Last week, the publisher issued a statement saying, "We bear a responsibility for what we publish, and apologize to the reading public for any unintentional confusion surrounding the publication of 'A Million Little Pieces.'" In an interview, Ms. Talese said, "We will continue to print the book as long as there is public demand for it."

We bear "a" responsibility. Apologize for any "unintentional confusion surrounding the publication"? What is that supposed to mean? There was no confusion surrounding the publication. It was published satisfactorily, well enough to get in stores and sell three million copies. The problem is with the words in the book, and its author, who shows signs of being a pathological liar.

But the last part is very clear. "We will continue to print the book as long as there is public demand for it." Makes it sound like a public service.
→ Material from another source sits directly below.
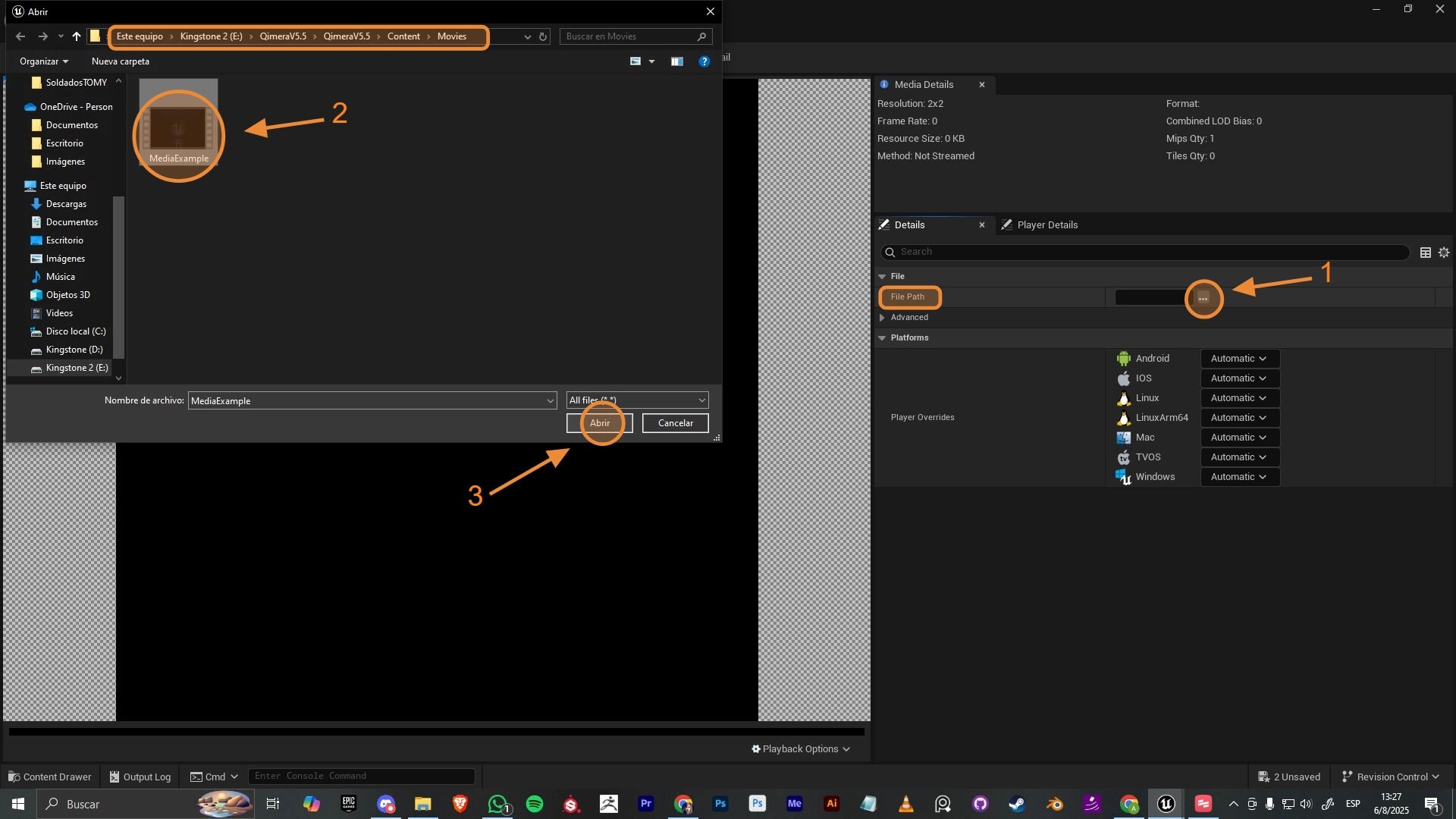Viewport: 1456px width, 819px height.
Task: Open the Android player override dropdown
Action: point(1239,359)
Here's the book, judge for yourself, we won't be a party to censorship. Right. And because we're so sincere, we're giving the book away free.
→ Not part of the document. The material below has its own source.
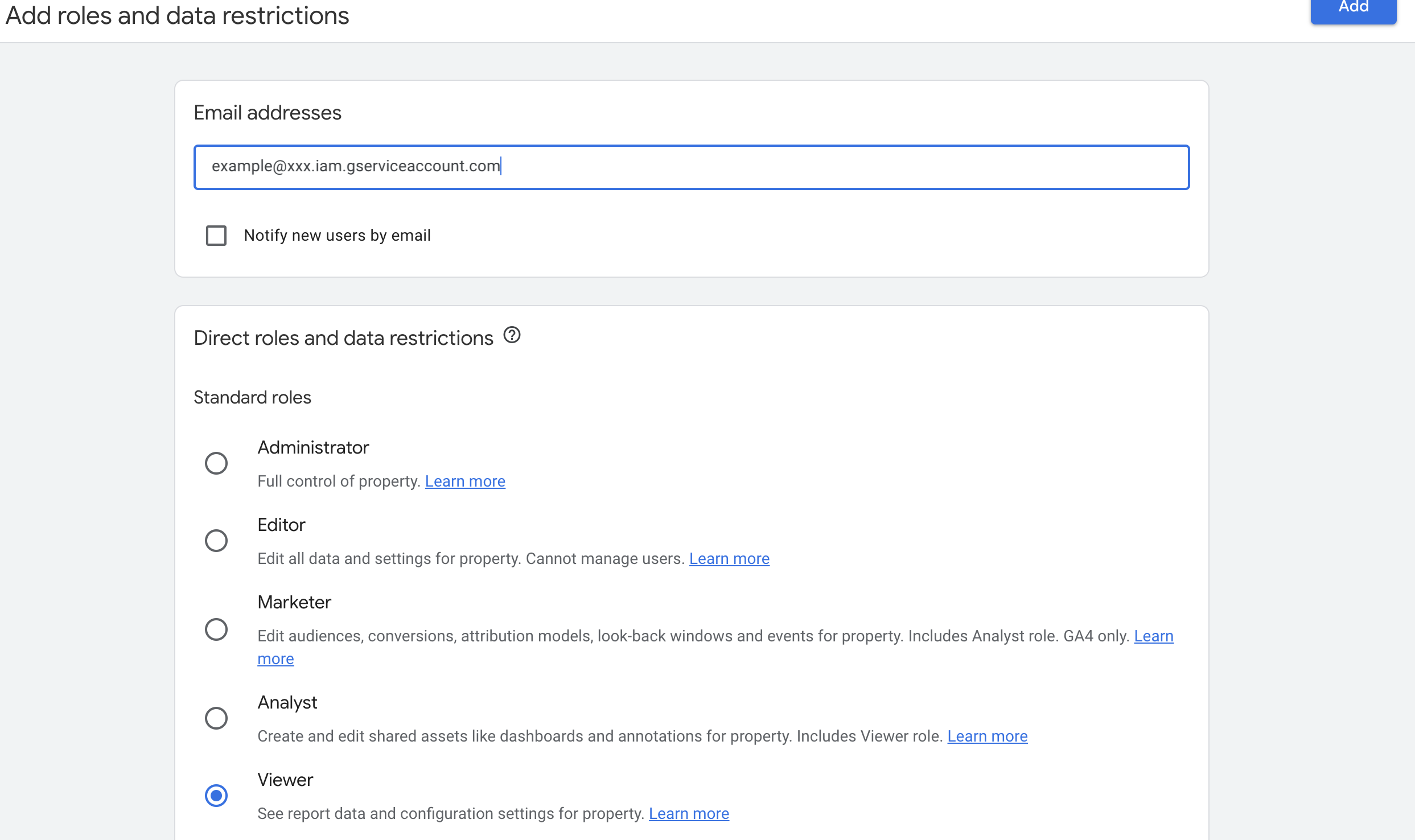1415x840 pixels.
Task: Pick the Analyst role radio button
Action: tap(216, 718)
Not exactly. They didn't say that, of course. Frey may have been disgraced and suffered an hour of humiliation, but he's rich. And absolutely no one is asking him to give back the money. Because that might lead to Nan Talese and Random House being asked to give back the money. This is America. Ain't nobody going to give back no money, pardner. And I ain't lyin. Really.

Another Random House editor is quoted in the story saying he"expects that the future reception for first-time memoirists could be different, especially 'those with highly melodramatic, uncorroborated life narratives.'" What an ironist. Frey has killed the memoir market for awhile, except for his own books. But the implication is clearly that when faced with "highly melodramatic" life narratives, those with integrity and an actual sense of responsibility exercise editorial skepticism. But then there are those who read with greed, and the ease of exploiting paying readers is the chief if not the only deciding factor.

I mean, what would happen if you expressed doubts and he took the book elsewhere? Or if you checked into it a little and found out it wasn't true---that the truth was not nearly so gripping and un-putdownable as the lies? You certainly don't want to put yourself in that position.

And clearly this is something that Nan Talese understands, along with apparently everyone she knows.